EXERCISE DATA:
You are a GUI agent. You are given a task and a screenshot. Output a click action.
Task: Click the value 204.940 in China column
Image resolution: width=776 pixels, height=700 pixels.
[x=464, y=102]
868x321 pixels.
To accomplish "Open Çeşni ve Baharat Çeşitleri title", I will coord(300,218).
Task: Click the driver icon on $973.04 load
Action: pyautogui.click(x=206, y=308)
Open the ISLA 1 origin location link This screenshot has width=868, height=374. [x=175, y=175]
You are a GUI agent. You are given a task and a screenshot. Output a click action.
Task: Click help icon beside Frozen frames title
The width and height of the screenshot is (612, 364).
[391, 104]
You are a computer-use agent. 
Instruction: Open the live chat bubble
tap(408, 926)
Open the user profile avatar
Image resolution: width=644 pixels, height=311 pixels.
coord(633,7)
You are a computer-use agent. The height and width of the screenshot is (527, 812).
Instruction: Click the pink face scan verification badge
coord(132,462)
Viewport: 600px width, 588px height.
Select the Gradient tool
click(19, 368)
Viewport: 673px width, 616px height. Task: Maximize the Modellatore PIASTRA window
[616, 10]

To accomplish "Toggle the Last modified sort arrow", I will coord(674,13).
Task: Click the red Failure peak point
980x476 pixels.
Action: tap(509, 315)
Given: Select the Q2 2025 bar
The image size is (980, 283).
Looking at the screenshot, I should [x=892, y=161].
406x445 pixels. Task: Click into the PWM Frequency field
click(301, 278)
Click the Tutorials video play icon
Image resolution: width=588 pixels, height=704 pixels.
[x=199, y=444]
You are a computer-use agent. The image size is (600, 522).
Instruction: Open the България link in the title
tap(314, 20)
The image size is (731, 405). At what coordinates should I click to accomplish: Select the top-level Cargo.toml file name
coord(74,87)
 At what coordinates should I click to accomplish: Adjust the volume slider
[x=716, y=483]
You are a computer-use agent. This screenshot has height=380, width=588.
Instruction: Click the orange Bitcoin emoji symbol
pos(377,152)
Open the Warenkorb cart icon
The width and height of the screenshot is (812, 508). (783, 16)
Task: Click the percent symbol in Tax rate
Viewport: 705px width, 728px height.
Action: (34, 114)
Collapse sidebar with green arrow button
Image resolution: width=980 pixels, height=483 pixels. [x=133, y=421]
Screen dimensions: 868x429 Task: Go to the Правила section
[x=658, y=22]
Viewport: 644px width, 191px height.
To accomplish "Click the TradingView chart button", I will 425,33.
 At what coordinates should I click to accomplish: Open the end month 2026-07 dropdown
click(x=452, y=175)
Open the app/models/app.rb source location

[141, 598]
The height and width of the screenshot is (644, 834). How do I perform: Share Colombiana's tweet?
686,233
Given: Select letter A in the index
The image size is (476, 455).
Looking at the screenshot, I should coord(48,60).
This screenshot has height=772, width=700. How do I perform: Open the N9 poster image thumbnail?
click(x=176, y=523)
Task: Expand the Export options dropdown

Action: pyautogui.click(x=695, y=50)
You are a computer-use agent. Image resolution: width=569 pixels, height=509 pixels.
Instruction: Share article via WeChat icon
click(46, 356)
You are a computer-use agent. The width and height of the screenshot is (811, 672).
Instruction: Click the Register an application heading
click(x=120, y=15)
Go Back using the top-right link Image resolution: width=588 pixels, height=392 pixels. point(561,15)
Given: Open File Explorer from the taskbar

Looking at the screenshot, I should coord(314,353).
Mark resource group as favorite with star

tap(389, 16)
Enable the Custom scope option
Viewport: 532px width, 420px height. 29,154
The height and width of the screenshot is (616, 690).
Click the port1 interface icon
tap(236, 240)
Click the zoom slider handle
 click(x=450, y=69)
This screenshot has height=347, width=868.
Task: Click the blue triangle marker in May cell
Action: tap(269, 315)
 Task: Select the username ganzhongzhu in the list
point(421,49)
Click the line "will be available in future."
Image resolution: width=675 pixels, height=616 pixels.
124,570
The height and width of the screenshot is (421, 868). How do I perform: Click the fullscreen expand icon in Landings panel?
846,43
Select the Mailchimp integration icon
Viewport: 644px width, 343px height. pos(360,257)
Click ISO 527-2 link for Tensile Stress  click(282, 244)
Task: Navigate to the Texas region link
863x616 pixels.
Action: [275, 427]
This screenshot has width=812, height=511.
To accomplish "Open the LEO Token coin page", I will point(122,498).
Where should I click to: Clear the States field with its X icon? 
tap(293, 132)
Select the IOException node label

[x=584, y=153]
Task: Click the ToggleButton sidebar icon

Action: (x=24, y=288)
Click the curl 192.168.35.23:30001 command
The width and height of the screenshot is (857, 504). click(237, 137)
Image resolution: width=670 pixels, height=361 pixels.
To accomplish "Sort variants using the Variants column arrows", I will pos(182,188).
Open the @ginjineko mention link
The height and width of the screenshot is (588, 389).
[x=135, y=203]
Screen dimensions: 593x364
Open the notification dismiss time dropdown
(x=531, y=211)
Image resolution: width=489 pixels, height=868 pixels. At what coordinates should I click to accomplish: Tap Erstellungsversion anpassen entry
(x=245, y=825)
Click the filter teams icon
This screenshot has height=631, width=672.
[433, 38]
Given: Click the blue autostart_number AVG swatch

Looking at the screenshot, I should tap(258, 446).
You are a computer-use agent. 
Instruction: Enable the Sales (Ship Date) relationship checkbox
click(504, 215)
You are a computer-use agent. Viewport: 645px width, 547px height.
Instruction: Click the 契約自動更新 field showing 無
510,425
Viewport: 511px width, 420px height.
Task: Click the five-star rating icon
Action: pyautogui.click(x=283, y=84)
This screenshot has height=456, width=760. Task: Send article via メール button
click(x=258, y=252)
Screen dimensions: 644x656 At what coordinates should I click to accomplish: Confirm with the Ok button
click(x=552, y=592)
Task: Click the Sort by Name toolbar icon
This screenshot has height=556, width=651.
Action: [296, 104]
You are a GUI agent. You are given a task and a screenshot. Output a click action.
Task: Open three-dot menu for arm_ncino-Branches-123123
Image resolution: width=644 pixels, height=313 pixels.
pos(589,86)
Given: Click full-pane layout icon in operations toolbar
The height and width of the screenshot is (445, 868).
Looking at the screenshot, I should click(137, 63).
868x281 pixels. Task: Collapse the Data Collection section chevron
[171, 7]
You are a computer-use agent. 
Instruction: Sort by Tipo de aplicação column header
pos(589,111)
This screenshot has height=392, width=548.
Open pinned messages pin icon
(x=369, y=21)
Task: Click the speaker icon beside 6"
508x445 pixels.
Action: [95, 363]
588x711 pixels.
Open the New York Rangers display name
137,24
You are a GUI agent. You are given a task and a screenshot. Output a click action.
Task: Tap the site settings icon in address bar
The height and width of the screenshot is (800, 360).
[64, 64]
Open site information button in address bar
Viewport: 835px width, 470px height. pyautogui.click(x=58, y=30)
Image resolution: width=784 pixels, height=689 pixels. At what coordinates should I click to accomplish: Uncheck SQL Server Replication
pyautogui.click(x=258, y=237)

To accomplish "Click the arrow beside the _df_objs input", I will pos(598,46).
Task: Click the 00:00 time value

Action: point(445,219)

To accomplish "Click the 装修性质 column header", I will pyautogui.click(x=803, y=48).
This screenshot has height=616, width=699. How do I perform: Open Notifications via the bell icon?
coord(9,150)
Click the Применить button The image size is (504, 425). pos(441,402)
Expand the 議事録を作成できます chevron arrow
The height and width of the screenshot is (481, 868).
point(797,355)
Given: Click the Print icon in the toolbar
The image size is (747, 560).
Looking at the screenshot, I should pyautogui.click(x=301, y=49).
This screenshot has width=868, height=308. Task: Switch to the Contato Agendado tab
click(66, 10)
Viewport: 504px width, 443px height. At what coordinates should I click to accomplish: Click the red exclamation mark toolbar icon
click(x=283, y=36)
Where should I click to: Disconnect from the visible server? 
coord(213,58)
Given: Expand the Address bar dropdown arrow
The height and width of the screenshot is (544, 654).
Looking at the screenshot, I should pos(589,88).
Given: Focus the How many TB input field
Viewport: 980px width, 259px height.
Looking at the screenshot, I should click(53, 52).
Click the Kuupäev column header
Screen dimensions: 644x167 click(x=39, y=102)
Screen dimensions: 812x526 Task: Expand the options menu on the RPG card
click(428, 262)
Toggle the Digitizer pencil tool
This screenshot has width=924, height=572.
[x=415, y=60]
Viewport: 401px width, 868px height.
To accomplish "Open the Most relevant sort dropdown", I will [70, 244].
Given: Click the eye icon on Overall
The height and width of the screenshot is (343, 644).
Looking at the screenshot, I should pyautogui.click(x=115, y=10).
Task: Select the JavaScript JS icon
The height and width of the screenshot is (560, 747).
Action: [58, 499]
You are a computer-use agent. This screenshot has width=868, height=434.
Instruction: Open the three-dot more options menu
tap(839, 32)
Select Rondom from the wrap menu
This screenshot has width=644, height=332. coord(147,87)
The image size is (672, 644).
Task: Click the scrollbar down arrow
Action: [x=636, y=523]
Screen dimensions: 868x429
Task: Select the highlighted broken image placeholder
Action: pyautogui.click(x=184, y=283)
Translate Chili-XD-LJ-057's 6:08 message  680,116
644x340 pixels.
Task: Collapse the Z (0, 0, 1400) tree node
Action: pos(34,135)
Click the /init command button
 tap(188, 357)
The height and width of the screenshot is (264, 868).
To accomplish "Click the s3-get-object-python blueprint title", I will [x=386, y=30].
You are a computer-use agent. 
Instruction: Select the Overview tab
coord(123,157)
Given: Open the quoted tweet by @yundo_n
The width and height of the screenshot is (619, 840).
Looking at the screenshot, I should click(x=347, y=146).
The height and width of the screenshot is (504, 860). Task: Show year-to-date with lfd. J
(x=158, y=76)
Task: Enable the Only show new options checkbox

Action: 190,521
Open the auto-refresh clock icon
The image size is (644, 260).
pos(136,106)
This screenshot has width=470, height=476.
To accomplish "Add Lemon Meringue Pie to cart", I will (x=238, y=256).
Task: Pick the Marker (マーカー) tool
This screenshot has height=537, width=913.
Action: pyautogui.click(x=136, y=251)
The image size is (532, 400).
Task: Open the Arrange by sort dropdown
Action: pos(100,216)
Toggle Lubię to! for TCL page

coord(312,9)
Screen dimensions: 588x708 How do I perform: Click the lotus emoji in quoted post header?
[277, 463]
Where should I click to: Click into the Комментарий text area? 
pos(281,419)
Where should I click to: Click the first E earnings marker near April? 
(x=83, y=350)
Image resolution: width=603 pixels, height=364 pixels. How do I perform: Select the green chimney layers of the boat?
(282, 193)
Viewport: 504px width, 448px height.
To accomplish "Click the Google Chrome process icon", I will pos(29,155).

BRIEF:
Pull every line containing the word "beside" out of the material.

RESPONSE BOX:
Task: Click help icon beside Frozen frames title
Task: Click the speaker icon beside 6"
To accomplish "Click the arrow beside the _df_objs input", I will pos(598,46).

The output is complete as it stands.